Avrò cura di te – Massimo Gramellini & Chiara Gamberale

Copertina "Avrò cura di te" di  Massimo Gramellini e Chiara Gamberale

Appena ho avuto un po’ di tempo libero, ho deciso di dedicarmi ad “Avrò cura di te”, un romanzo a quattro mani, di Massimo Gramellini e Chiara Gamberale.

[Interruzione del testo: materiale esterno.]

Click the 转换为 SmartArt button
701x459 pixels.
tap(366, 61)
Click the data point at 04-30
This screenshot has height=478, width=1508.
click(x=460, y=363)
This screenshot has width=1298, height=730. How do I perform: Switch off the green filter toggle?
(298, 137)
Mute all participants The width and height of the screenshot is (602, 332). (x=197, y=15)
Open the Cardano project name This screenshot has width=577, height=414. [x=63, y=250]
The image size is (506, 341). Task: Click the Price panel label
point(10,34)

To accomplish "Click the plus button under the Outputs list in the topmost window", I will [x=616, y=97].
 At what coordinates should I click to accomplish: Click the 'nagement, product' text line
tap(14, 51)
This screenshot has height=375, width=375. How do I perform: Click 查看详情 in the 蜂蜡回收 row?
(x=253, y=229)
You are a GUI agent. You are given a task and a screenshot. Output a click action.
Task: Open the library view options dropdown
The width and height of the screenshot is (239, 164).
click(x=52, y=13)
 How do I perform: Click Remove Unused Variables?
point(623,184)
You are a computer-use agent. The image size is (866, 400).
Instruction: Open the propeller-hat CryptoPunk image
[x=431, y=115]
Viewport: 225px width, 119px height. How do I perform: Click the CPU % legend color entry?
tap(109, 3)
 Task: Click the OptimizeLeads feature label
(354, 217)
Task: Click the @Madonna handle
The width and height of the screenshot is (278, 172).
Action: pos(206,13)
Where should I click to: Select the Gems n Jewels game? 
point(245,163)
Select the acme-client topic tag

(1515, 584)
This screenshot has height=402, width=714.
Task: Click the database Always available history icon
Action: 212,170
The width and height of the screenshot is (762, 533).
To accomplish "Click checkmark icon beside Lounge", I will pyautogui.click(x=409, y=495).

Ne avevo letto una recensione online che mi aveva incuriosita. Purtroppo, sui maggiori siti di libri, le recensioni risultano, secondo me, troppo impersonali e tendono a sottolineare solo le parti “belle” e interessanti. Credo, invece, sia opportuno scrivere recensioni dove si dia maggiore spazio alla propria opinione, rispetto alla trama del romanzo, così chi le leggerà saprà esattamente cosa aspettarsi!

Perciò, eccomi qui!

Il libro è sicuramente scritto con maestria e risulta una piacevole lettura, però, ad essere sincera, piú che un romanzo, l’ho trovato una sorta di guida per chi è in crisi coniugale o esistenziale.
Si tratta di un’opera epistolare, dove gli autori, che si sono immedesimati nei due protagonisti, Gioconda e Filèmone, si scrivono lettere e non ricorrono mai all’aiuto di un narratore esterno.
Nel caso di Gioconda – Chiara Gamberale – ho apprezzato molto le sue contraddizioni, paure e crisi, che rispecchiano il mio essere e che l’hanno resa la mia eroina in questo viaggio, iniziato con la separazione dal marito e proseguito alla ricerca di se stessa. Mentre Filèmone, l’angelo interpretato da Gramellini, è il guru della situazione, che dal Chissà Dove, – come gli autori stessi l’hanno definito – decide di essere il Custode di Gioconda e di aiutarla a migliorarsi. Talvolta, ho provato antipatia per quell’essere perfetto, che crede di capire tutto e di poter dare un’opinione che, nel romanzo, diventa una sorta di legge universale. Avrei preferito che Filèmone fosse stato semplicemente un uomo, magari un amico, che, con il suo trascorso, fosse riuscito a dare consigli sinceri a Gioconda, spronandola a porsi le domande giuste che le avrebbero cambiato l’esistenza, le stesse che qui le vengono poste dall’ultraterreno Filèmone.
Non posso dire che non valga la pena leggerlo, poichè mi ha portata ad analizzare alcuni aspetti della vita da un nuovo punto di vista, però lo consiglierei esclusivamente a chi desidera indagare su se stesso e non calarsi in una storia.